Recently, active particles in the form of micro and nanoscale motors and robots have shown great potential for future in vivo theranostics (Koleoso et al., 2020; Soto et al., 2020). The mechanics of fluidic microenvironments are critical for the development of these small scale wireless devices as propulsion dynamics are very different in Newtonian fluids versus viscoelastic solutions. For example, magnetically propelled helical nanostructures, with sizes comparable to natural polymer mesh networks, can achieve higher speeds in gels than in water (Schamel et al., 2014). Magnetic propelled helices themselves have been used as mobile microrheometers for Newtonian fluids, complex fluids, intracellular and extracellular environments (Ghosh et al., 2018; Dasgupta et al., 2020; Pal et al., 2020; Ghosh and Ghosh, 2021). Similarly, Janus silica particles have been shown to self-propel and display orientation fluctuation upon laser activation. The translational and rotational motion of these particles have been used to characterize the micromechanical properties of colloid glassy systems (Lozano et al., 2019). More recently, bio-hybrid micromotors which couple synthetic structures with biological components have drawn particular interest for their multifunctionality and biocompatibility (Schwarz et al., 2017; Quashie et al., 2022). For example, sperm have been incorporated into the design of micro swimmers to improve their mobility. Investigations have also explored the significant effects of viscoelasticity on microorganism motility, including sperm (Tung et al., 2017; Ishimoto et al., 2018). A recent review by Li et al. discussed how cilia and flagella propel cells differently in complex materials, heterogeneous environments, and under external flow (Li et al., 2021). We envision in the future that engineered microorganisms, bio-hybrid micromotors and nanorobots will be used as active probes for both microrheological characterization and therapeutic agents. For instance, next generation therapeutics may employ swarms of nanoscale swimmers, directed by self-propulsion or an external field, to a tumor site where these agents are then used for in vivo microrheological characterization, providing localized mechanical phenotyping for subsequent targeted drug delivery or precision surgery.
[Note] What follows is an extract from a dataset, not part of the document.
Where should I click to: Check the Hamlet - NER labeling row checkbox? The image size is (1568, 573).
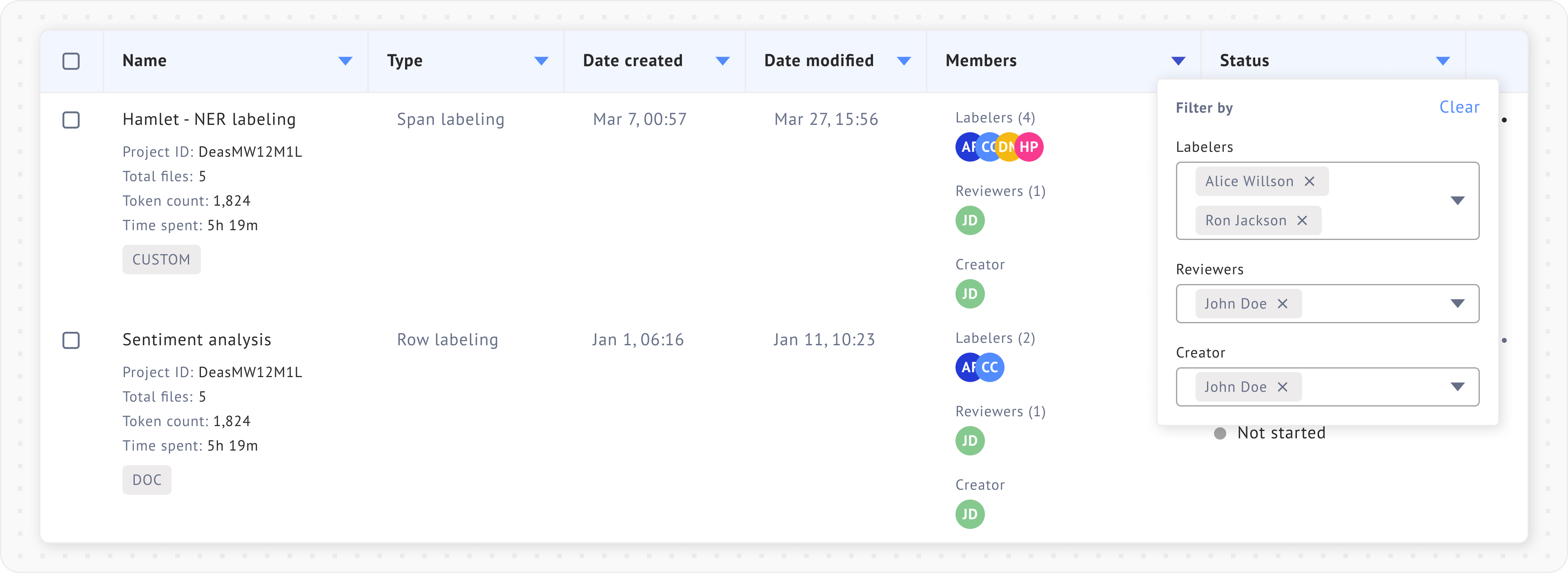click(71, 120)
Unfortunately, translation from predominant in vitro and ex vivo test conditions to clinical operations is progressing slowly. A large number of trials should be performed before this translation to prove the safety and efficacy of all the techniques mentioned above. However, many fresh biological samples are hard to collect and preserve. More importantly, the stability and biocompatibility of these particles must be proved before translating experimental achievements to clinical operations. Biodegradable polymers have been extensively investigated and implemented in biological systems and show great potential in biomedical applications (Elmowafy et al., 2019; Idrees et al., 2020). Feridex (USA) is an MRI contrast agent containing iron oxide particles coated with dextran. This product showed biocompatibility and biodegradability and was previously approved by the FDA. The design of the dextran coating is intended to prevent particle coagulation; however, the product was later taken off the market because the dextran surface also hinders cell uptake of these particles (Markides et al., 2012; Reddy et al., 2012). Additionally, nondegradable probe particles should be retrieved after performing assigned tasks (Tersteeg et al., 2014; Lee et al., 2021); however, fewer reports have been found supporting successful retrievals of micro/nanoparticles.

Although there are challenges to overcome, microrheology is rapidly evolving in the biomedical field, providing great potential for understanding many biological processes at the molecular level and enabling possible diagnostic approaches. The versatility of microrheological techniques provides the field of nanomedicine with many possibilities. One can anticipate more applications of microrheology to be developed and increasingly used in biomedical fields, incorporating emerging techniques and theranostic approaches.